How is landscape quality measured?
Many years ago in Australia, researchers tried to measure scenic quality by measuring all the features of the landscape that could be measured - land forms, vegetation, water bodies, land uses etc. They believed that from this information, the scenic quality would be derived. But it did not.
The reason scenic quality cannot be derived by measuring the landscape is that these activities involve the cognitive paradigm - human reasoning and analysis. However scenic quality is an affective quality, human likes and dislikes, our preferences.
Our liking of chocolate does not depend on knowing anything about how the chocolate is made, where it came from, its colour and shape. Rather we taste it and know immediately whether or not we like it.
Similarly our liking of music does not depend on an analysis of the use of instruments, scoring for the orchestra, or a detailed analysis of the score. Rather our music appreciation is immediate and without analysis.
So it is with scenic quality. Our liking of a scene is immediate and without analysis. We know what we like.
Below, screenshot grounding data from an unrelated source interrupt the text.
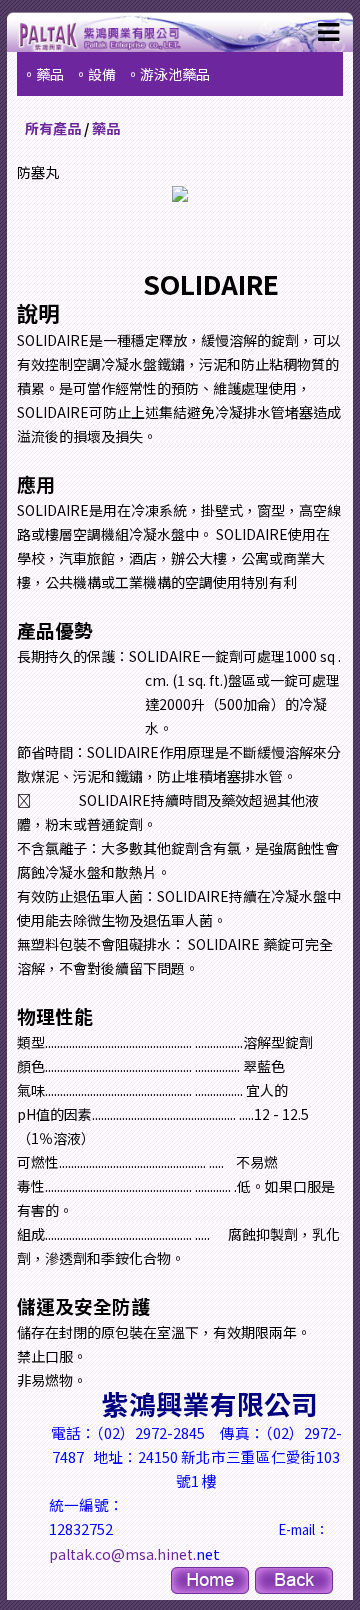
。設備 (95, 74)
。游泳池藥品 (168, 74)
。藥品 (43, 74)
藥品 (106, 128)
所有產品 (53, 128)
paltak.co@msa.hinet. (122, 1554)
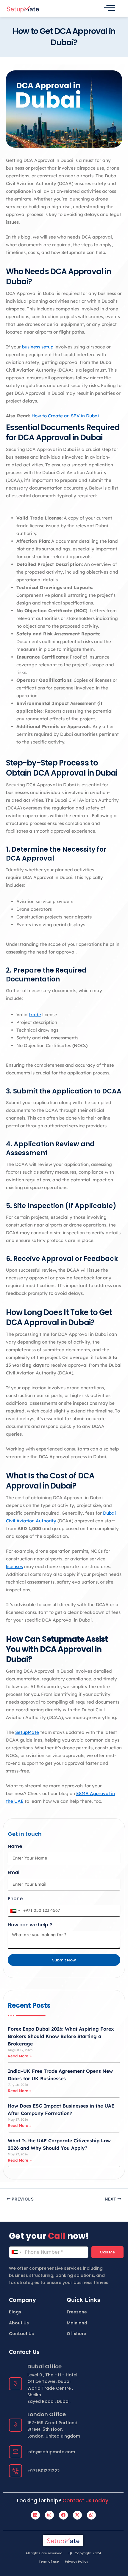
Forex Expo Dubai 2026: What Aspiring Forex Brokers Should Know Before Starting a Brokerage (61, 2036)
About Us (19, 2323)
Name (15, 1846)
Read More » (20, 2055)
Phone (15, 1899)
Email (14, 1873)
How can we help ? (30, 1925)
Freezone (77, 2312)
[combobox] (15, 1910)
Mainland (77, 2323)
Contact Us (21, 2334)
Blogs (15, 2312)
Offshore (76, 2334)
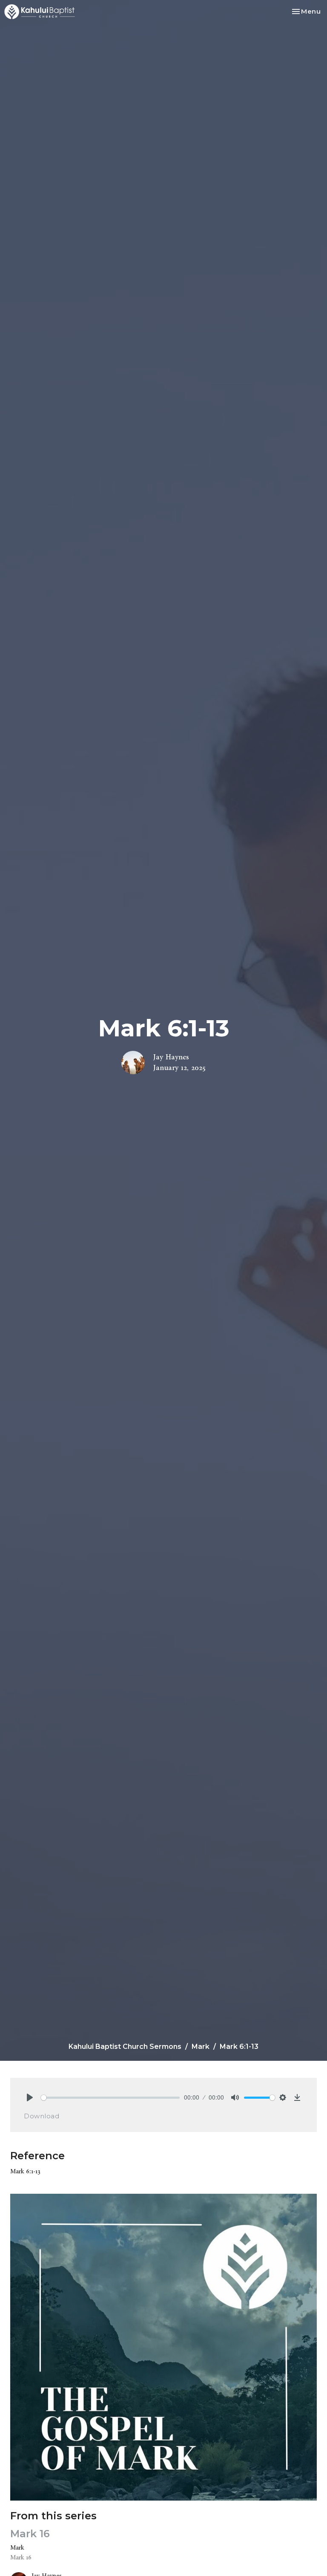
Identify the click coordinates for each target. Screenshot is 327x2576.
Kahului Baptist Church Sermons (125, 2046)
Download (41, 2116)
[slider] (110, 2098)
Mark (200, 2046)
Dictionaries reinforce this distinction between the cognitive and the affective in their definition of aesthetics as “things perceptible by the senses (i.e. affective) as opposed to things thinkable or immaterial (i.e. cognitive) (Shorter Oxford, 1973).
Measuring landscape quality thus requires the measurement of landscape preferences - how much we like the landscape. Rating scales (e.g. 1 - 10, low - high) provide an effective means of gauging preferences.